As of Monday morning (4/25) we are fully operational, with all mailboxes recovered and operating normally. We are still in full response mode and by Monday evening we will have additional contingency plans in place. The objective of these activities is to ensure that if a similar event were to occur tomorrow, we would be in a position to respond much faster.
As it happens, we were also in the middle of a six month project to improve our redundancy and disaster recovery plans. The lessons learned during this outage will certainly be put to use as we build out this planned expansion.
We will be contacting our directly impacted customers over the next couple of days with additional information and to answer any questions.
On behalf of our entire team, thank you again for your understanding and patience.
Eric Rachal, President
Additional Technical information
MxToolBox hosts 15 email servers within the Amazon EC2 east coast region across 3 availability zones. On Thursday morning, April 21st, Amazon had major failures in two of these zones. During the event, many of our servers became unresponsive and we were unable to access our backups. Approximately 15% of our email customers were unable to send or receive email until Friday morning, and unable to access their previous mailbox data until 6:00am Monday morning. The MxToolBox.com website was not impacted.

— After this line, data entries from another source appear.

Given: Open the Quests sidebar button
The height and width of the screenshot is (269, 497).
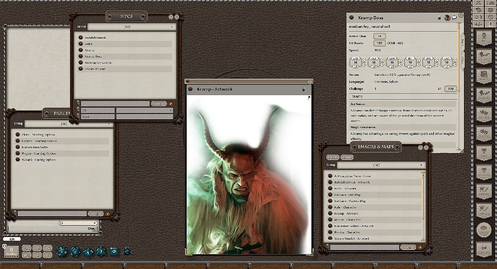Looking at the screenshot, I should [x=484, y=133].
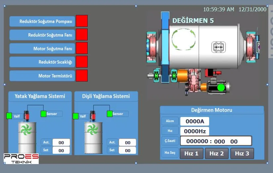The height and width of the screenshot is (173, 273).
Task: Click the Set value field in Dişli Yağlama Sistemi
Action: point(127,150)
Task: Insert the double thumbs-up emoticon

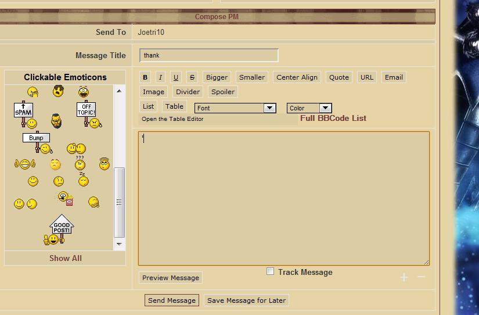Action: point(24,164)
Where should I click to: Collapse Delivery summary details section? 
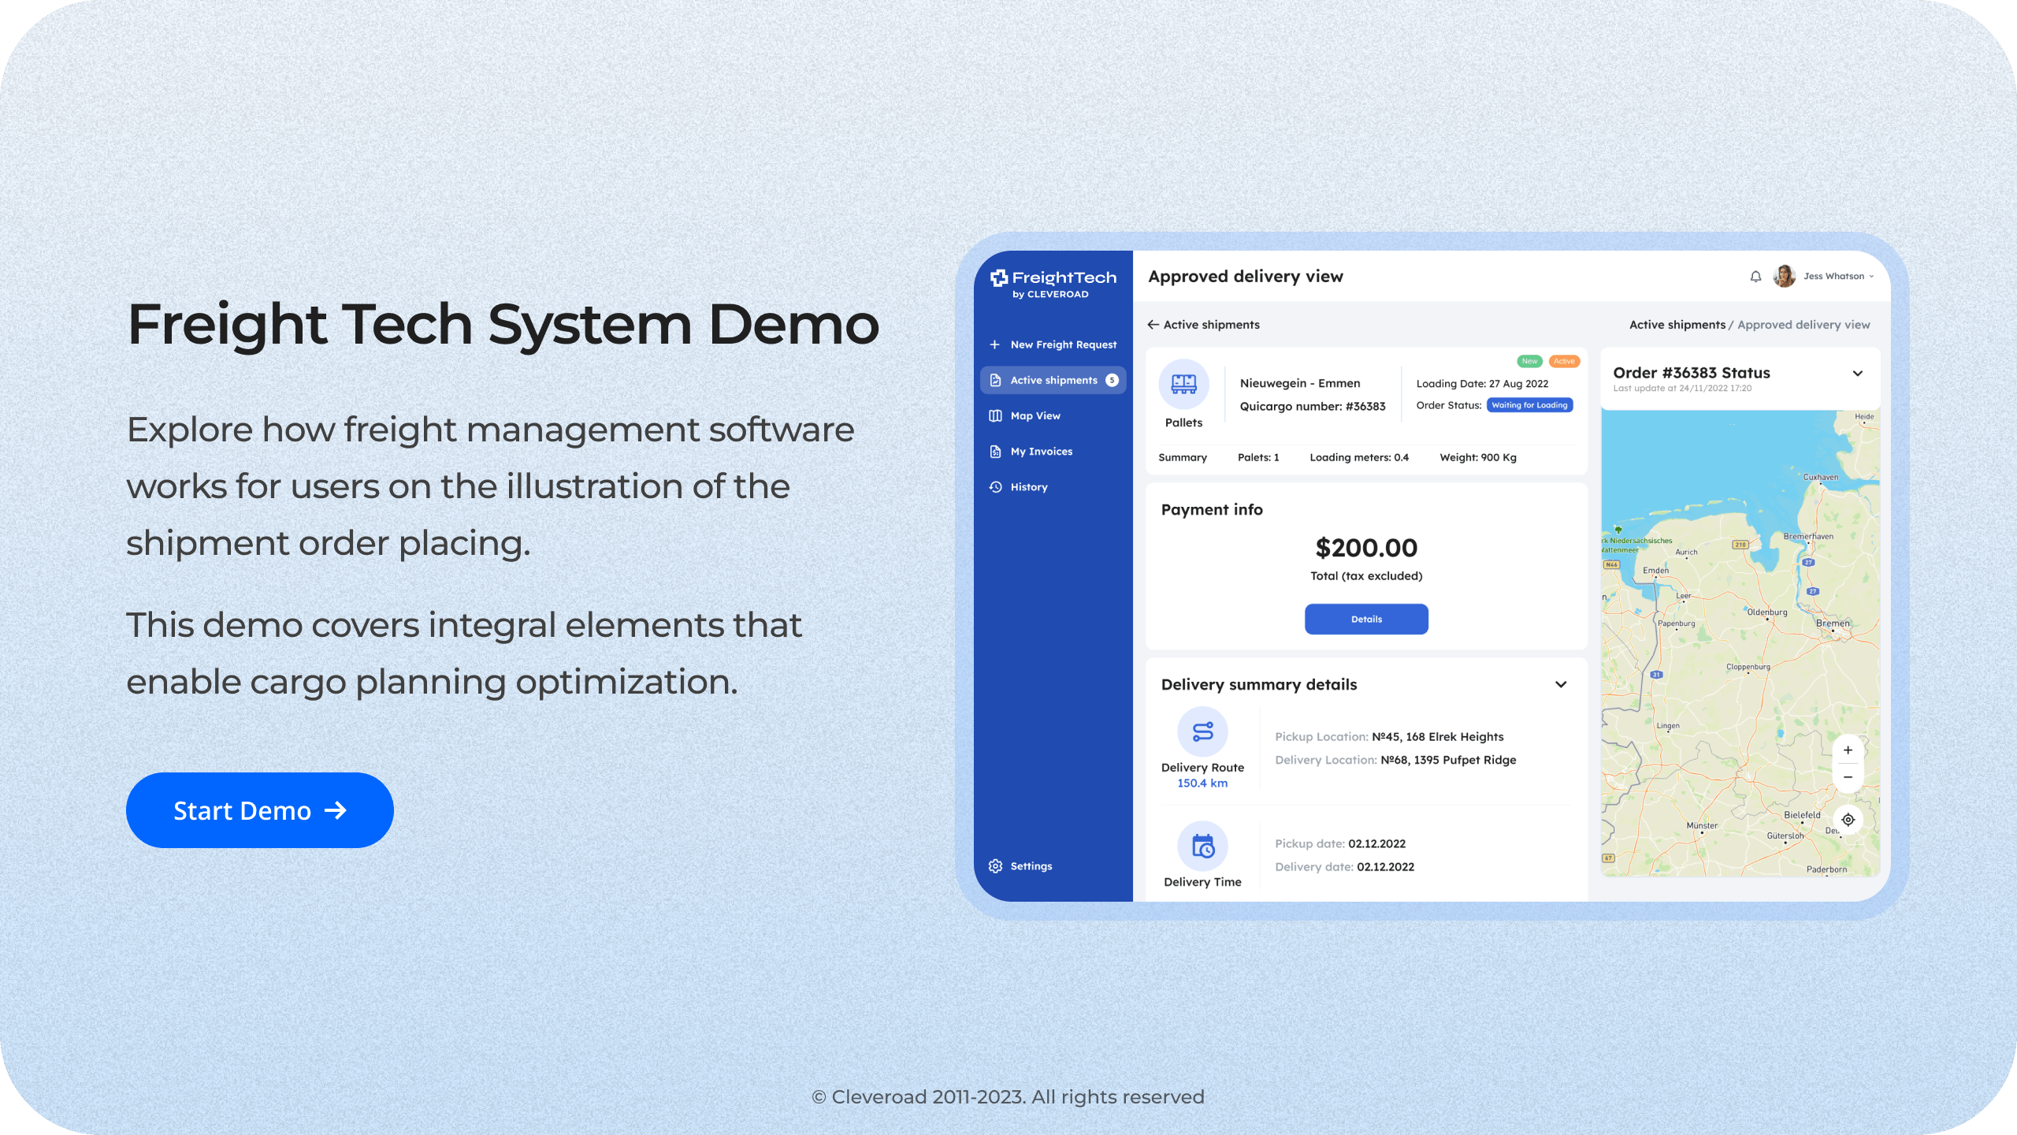(1560, 684)
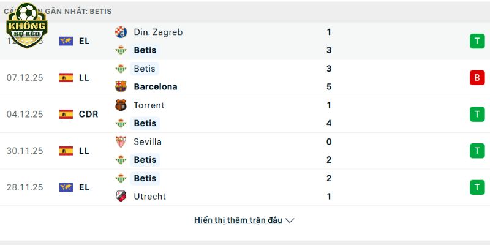Image resolution: width=490 pixels, height=245 pixels.
Task: Click the Europa League flag on 28.11.25 row
Action: click(66, 187)
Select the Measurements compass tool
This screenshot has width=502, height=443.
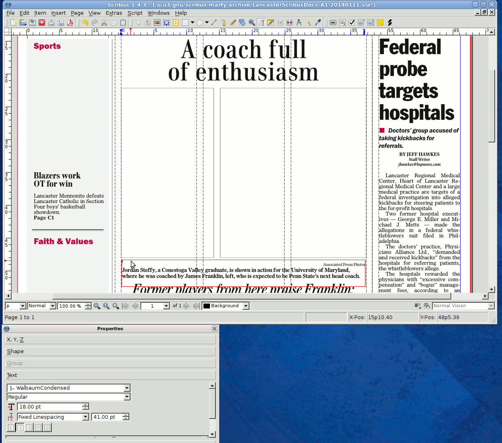[299, 23]
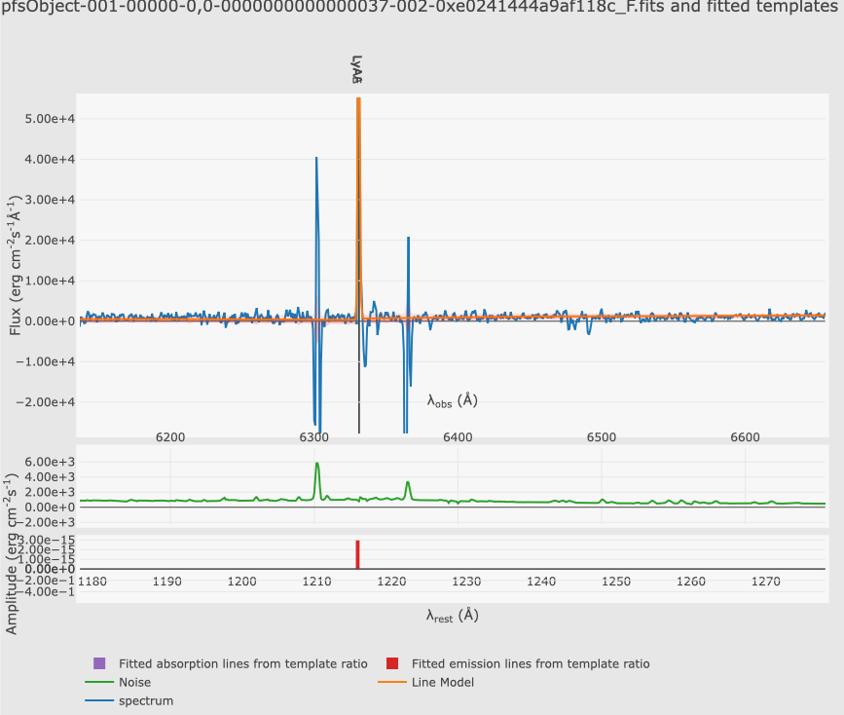844x715 pixels.
Task: Click the λrest (Å) axis label
Action: (x=452, y=615)
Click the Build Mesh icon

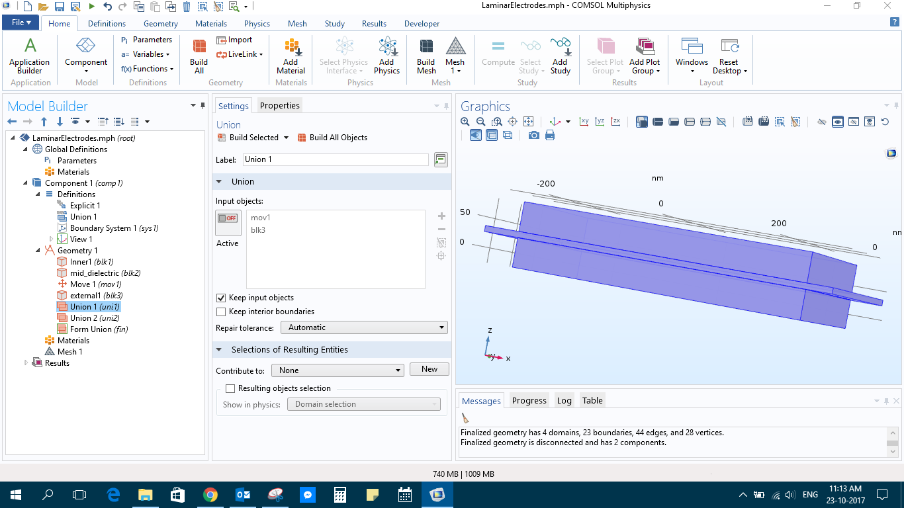pos(426,55)
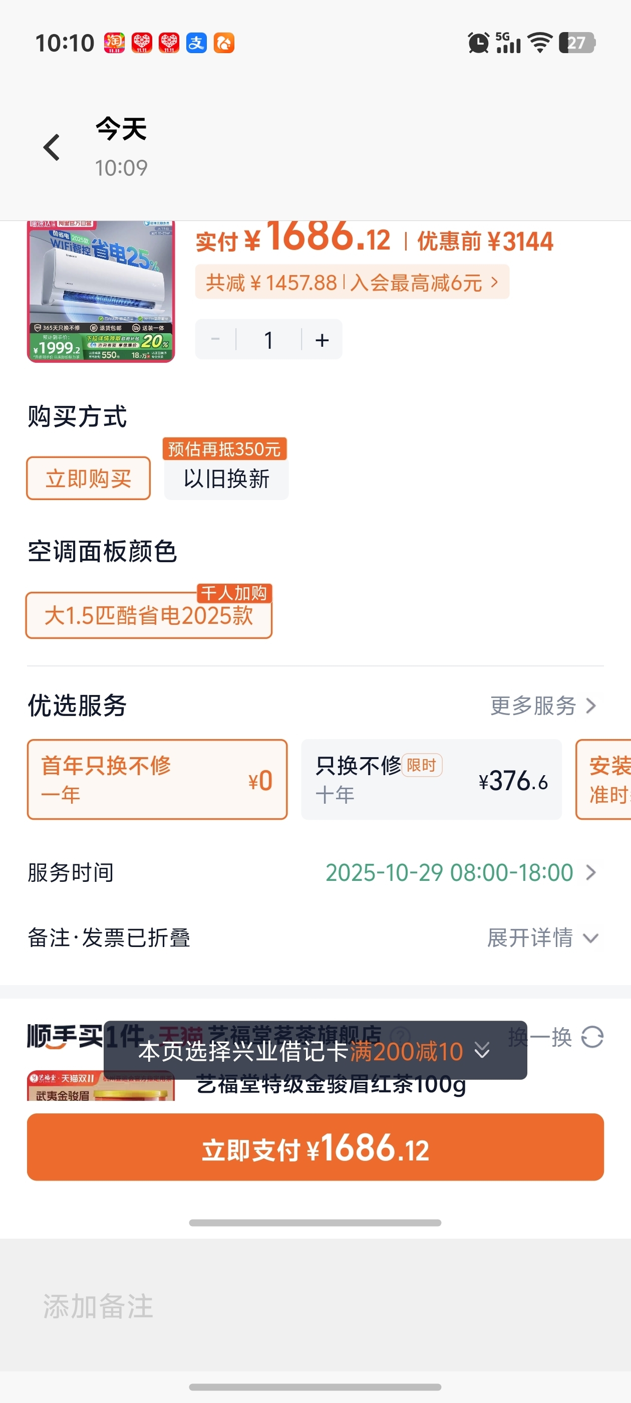Screen dimensions: 631x1403
Task: Tap the refresh icon next to 换一换
Action: (592, 1037)
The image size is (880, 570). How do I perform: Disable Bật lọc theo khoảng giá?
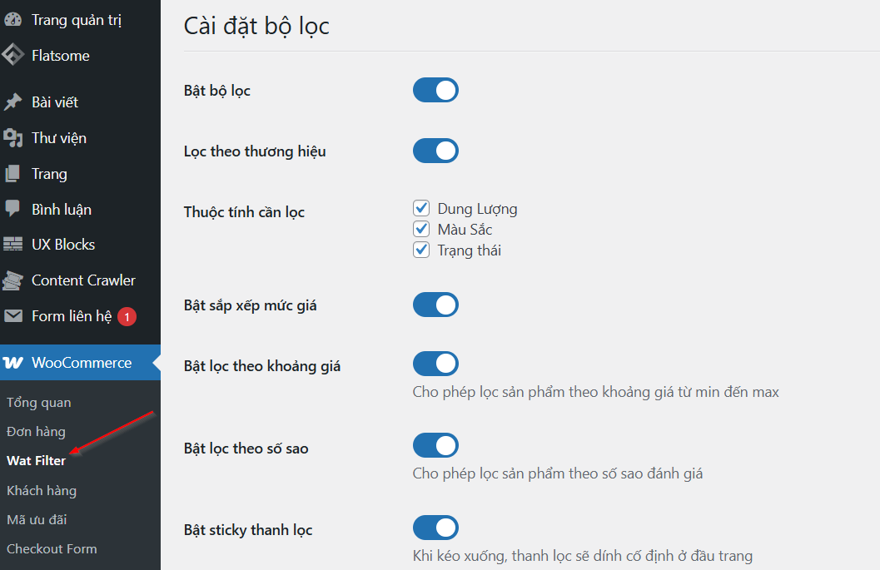[435, 364]
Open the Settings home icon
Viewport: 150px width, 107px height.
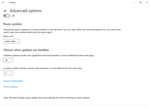click(x=5, y=11)
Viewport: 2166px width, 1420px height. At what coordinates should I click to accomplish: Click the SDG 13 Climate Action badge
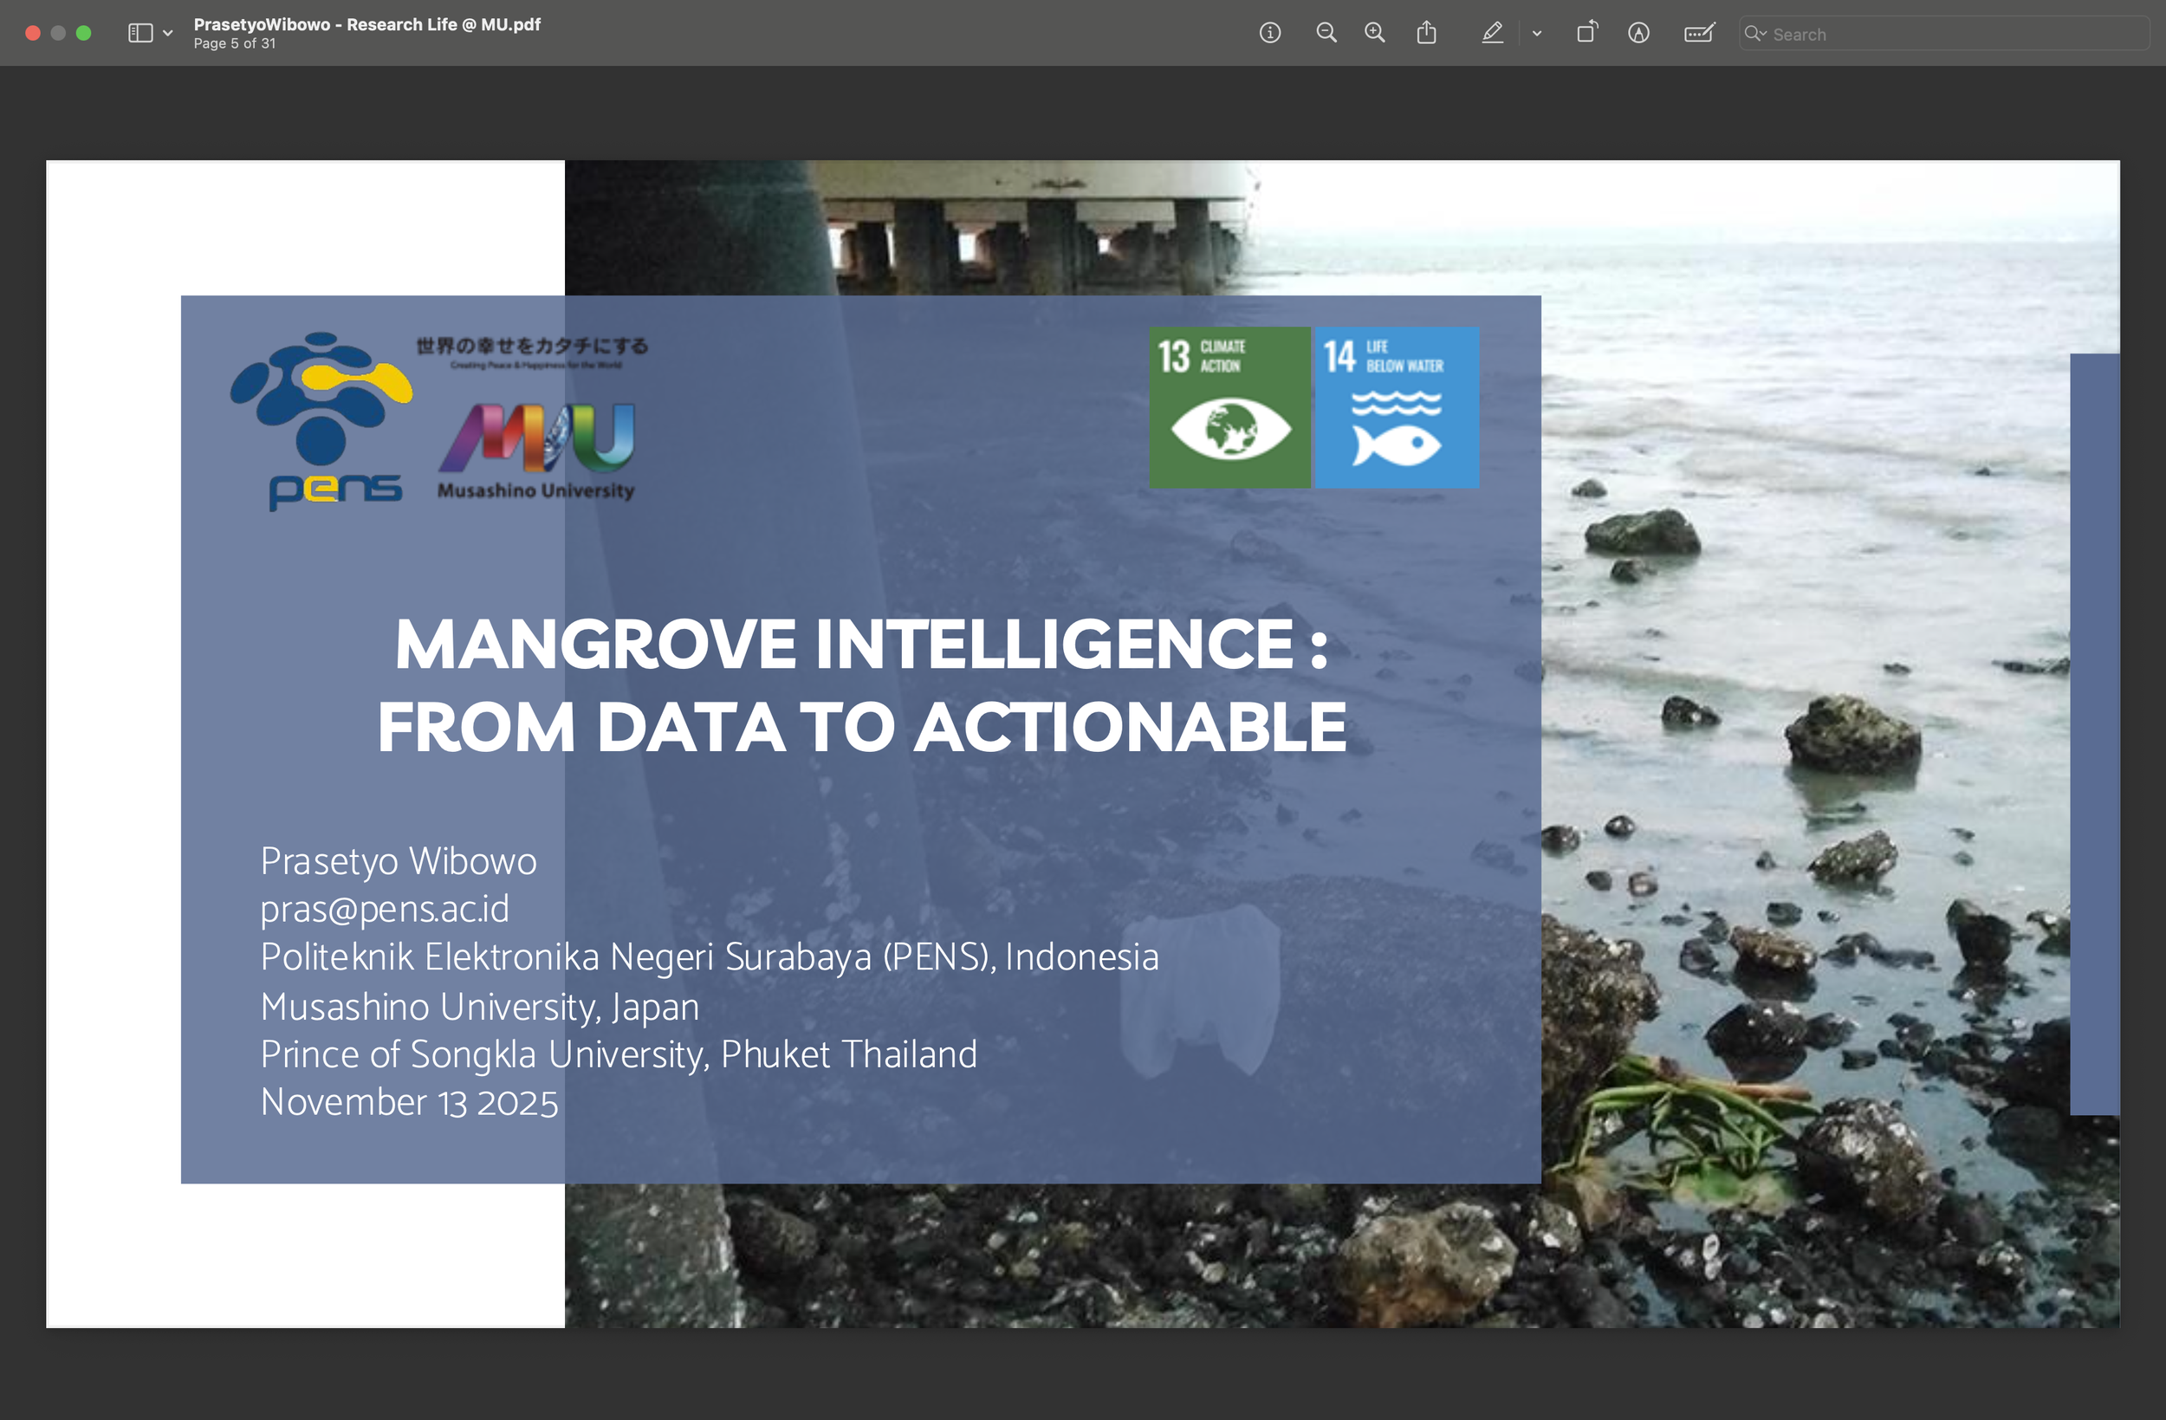pos(1229,407)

On Friday morning we made the decision to move all effected mailboxes onto a standby server to restore mailflow and the ability to send and receive email, but without the restored mailbox data. In hindsight we should have done this much earlier. At the time we believed we would have access to our data volumes much sooner, allowing for a cleaner and quicker recovery path for our users.
Once we launched the backup mailboxes on the standby server and were heading into the weekend, we elected to slow down and proceed more cautiously. We tested and retested the process for merging the backup mailboxes with the restored data, with the objective of being fully operational for the start of business early Monday morning.
It is important to note that we don’t host all of our critical infrastructure “in the cloud” or with a single provider. We maintain critical email routing gateways, spam filtering services, LDAP directories, etc. on hardware we fully control.